Indeed, there is a general sense across Europe that while lab heads may be rubbing their hands at the prospect of greater support for research, university managers hoping for more money for teaching may be disappointed.
“Lifelong learning is definitely in almost every recovery plan that I have seen,” explains Calugaru. “That’s a big focus, especially because of the crisis.” But universities tend not to be taking the lead in plans to reskill Europe’s battered labour force, she adds; instead, trade unions and chambers of commerce typically fulfil that role. “Universities have lots of programmes for their own students and teaching staff, but they are not in the driving seat [regarding the wider workforce],” Calugaru says.
Nor are extra university places eligible for EU funding, she adds, as “the EU doesn’t want to fund things that [countries] would normally do on [their] own”. France, for instance, is adding an extra 20,000 places this year, focusing on health and professional degrees, but the funds for that will be drawn from the nationally funded segment of its stimulus package.
In Portugal, meanwhile, petitions and lobbying by prominent scientists have secured presidential backing for at least some extra research money, says Teixeira. But university bosses have failed to successfully push for more teaching capacity. “There was no strong argument saying we need to retrain more people,” he laments.
It could be that universities emerge from the crisis with a rather lopsided profile: research budgets swollen – in STEM fields at least – and scientists hailed as pandemic-beating heroes, but precious little new money to teach the millions of youngsters and adults trying to pick their way through the wreckage of the labour market.
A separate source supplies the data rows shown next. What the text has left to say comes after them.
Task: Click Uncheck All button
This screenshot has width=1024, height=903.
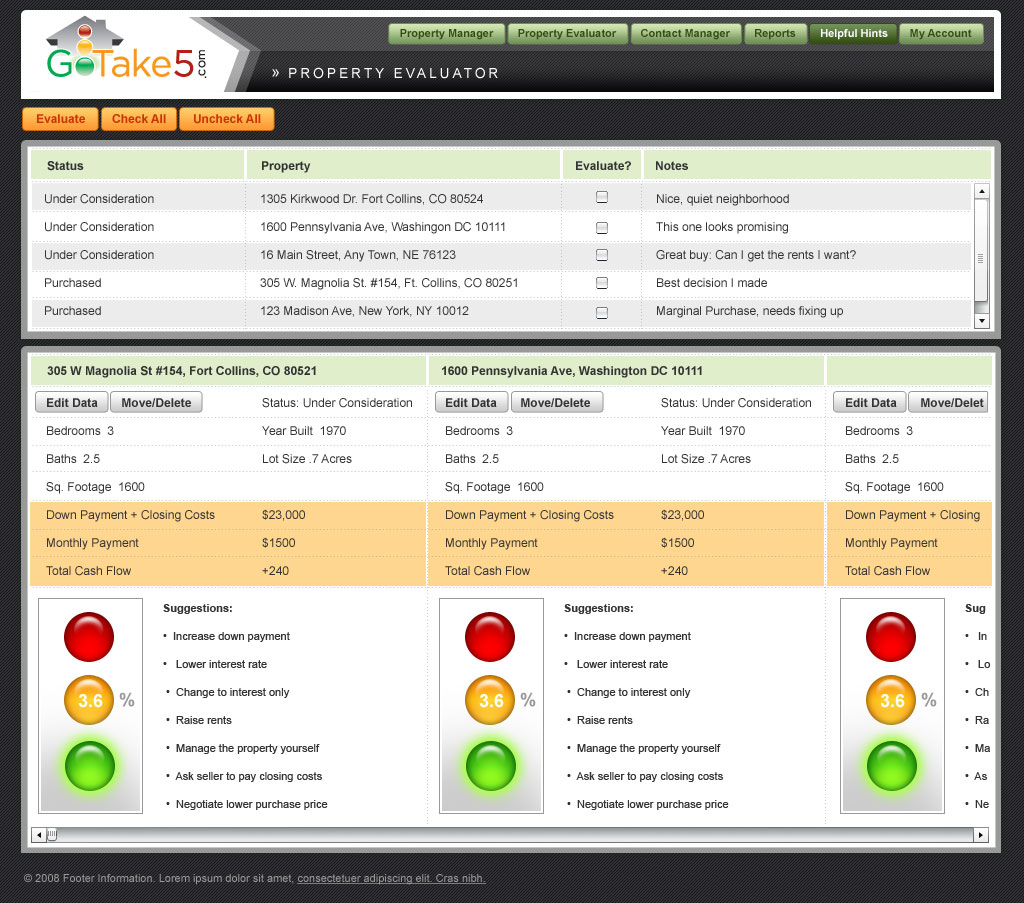Action: pyautogui.click(x=226, y=119)
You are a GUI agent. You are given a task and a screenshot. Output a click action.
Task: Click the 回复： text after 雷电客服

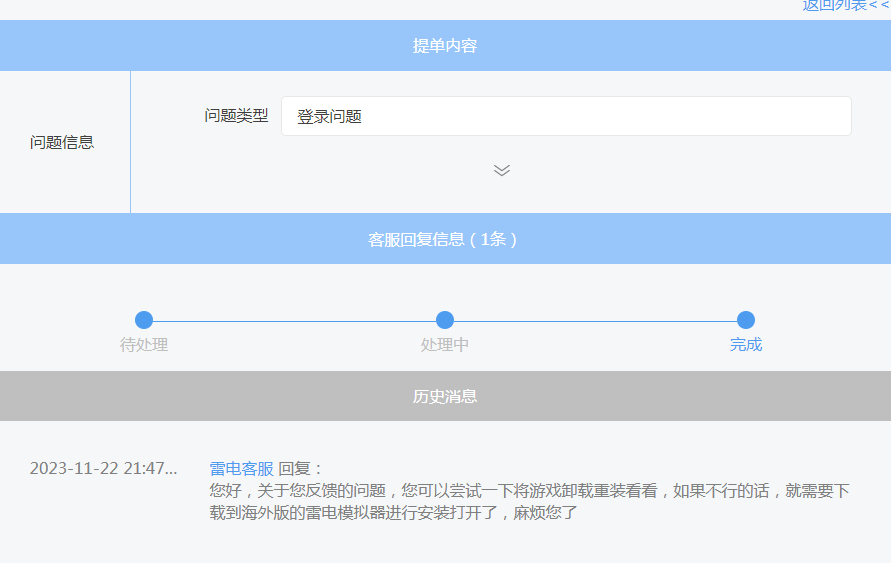[301, 468]
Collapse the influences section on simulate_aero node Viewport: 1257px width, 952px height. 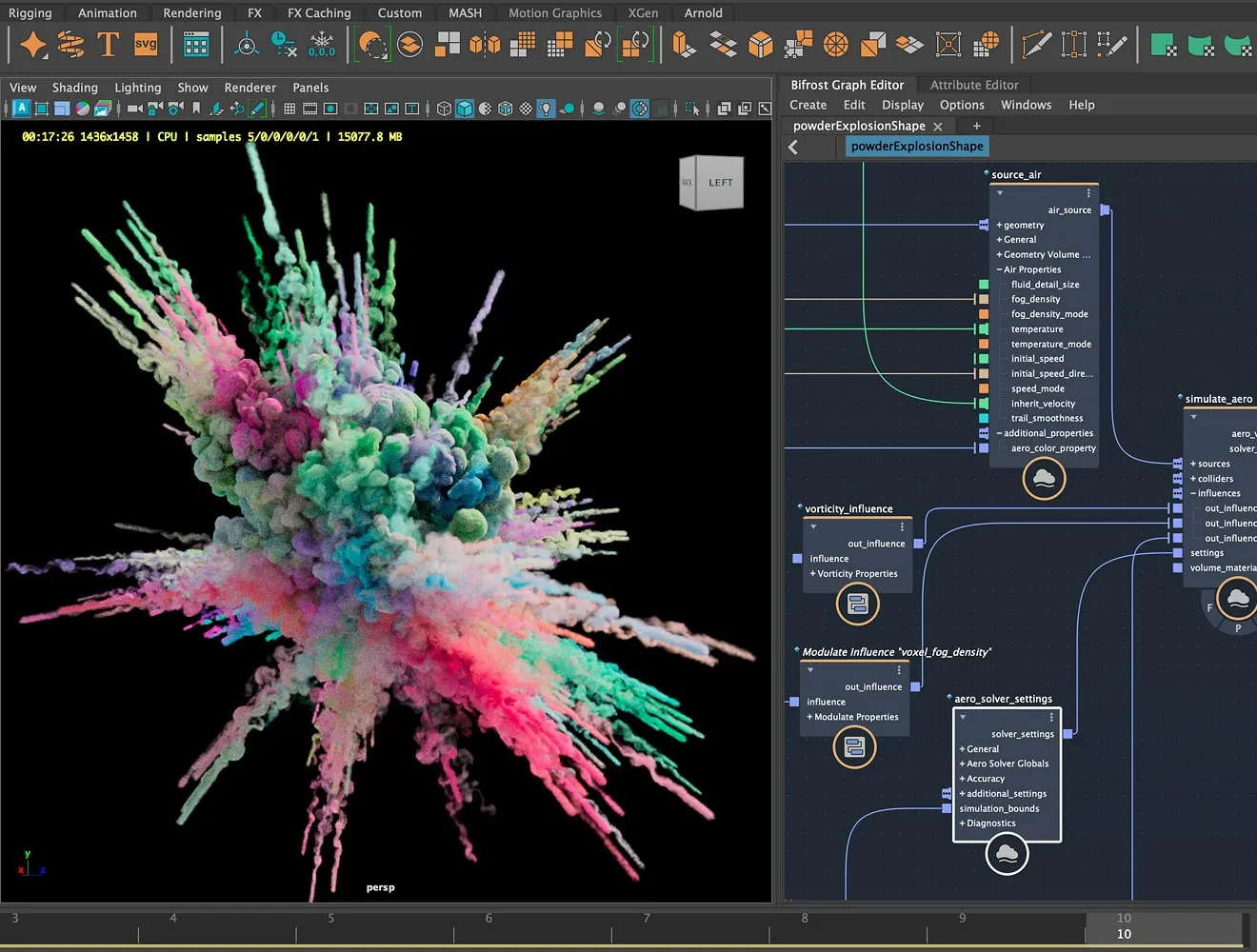coord(1194,492)
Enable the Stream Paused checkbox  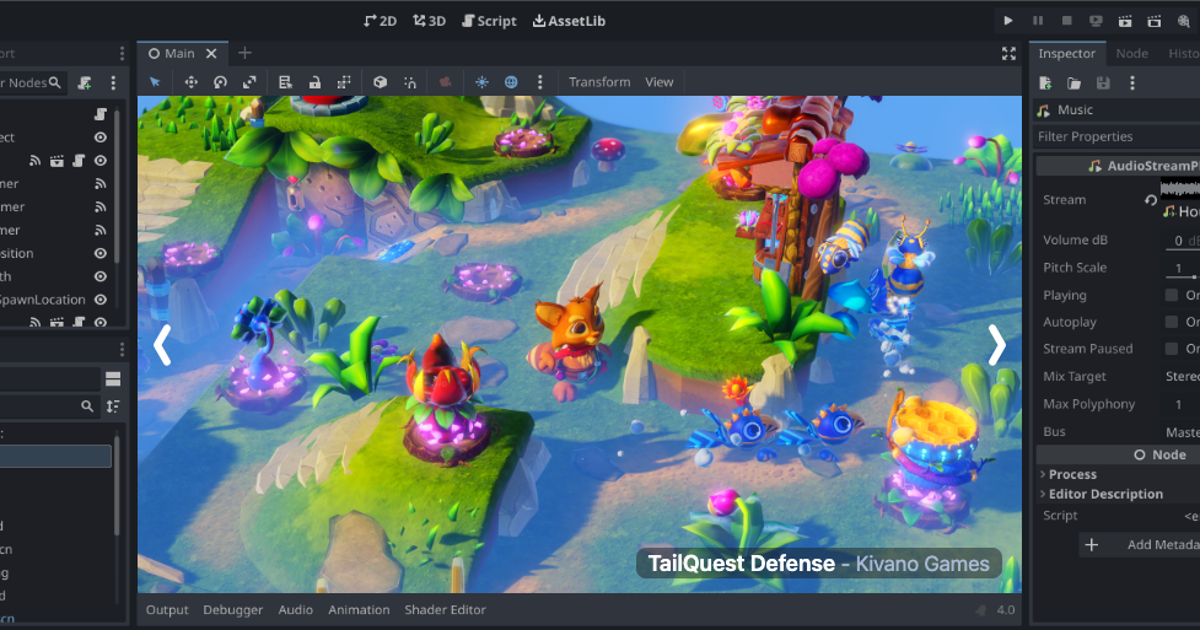(1171, 349)
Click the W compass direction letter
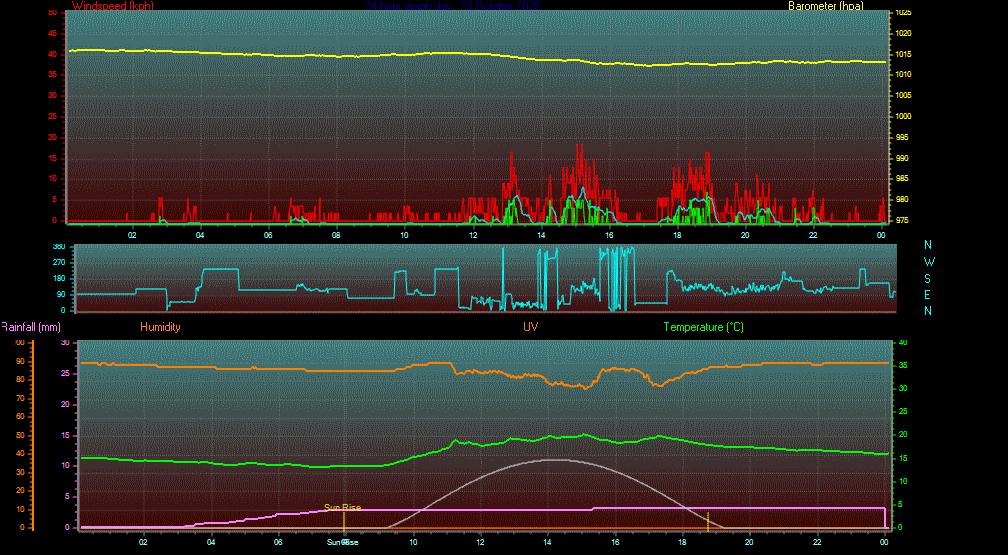 pos(928,262)
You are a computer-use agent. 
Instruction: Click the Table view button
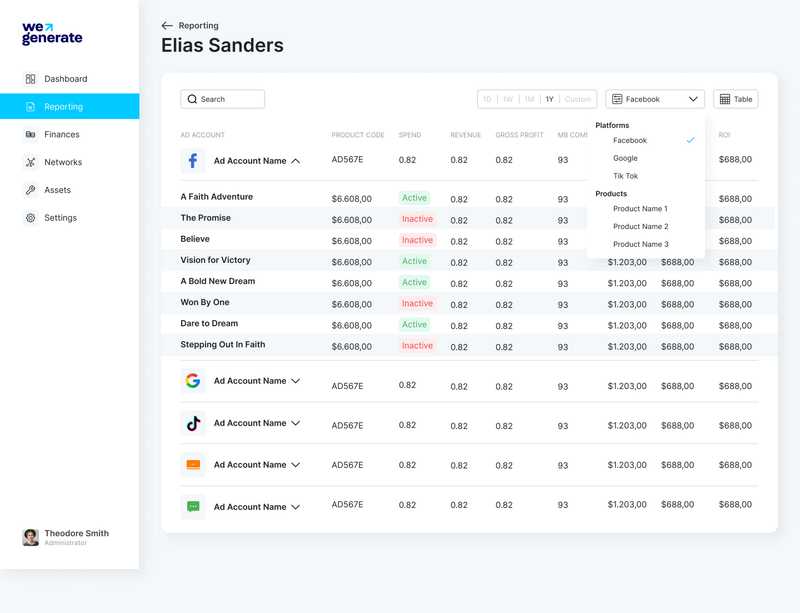coord(735,99)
In fairness to continental Europe, core university budgets have held stable during the year of lockdowns because, unlike in the anglophone world, institutions are not particularly dependent on tuition fees or international students flying across the world. “Public spending hasn’t yet been hit, and governments just seem to be borrowing,” says the OECD’s Roy. And whatever the omissions around teaching funding, the contrast between governments’ responses to the 2008 crash and the Covid-19 pandemic is stark. Since, as Roy puts it, universities have “demonstrably” shown their value by educating health professionals, developing vaccines, and even providing experts to flank politicians at press conferences, the public and political discourse this time around is that “investing in science and higher education is important”.
After all, when science has just ridden so visibly to humanity’s rescue, “politically it doesn’t look great to be cutting research and higher education budgets”.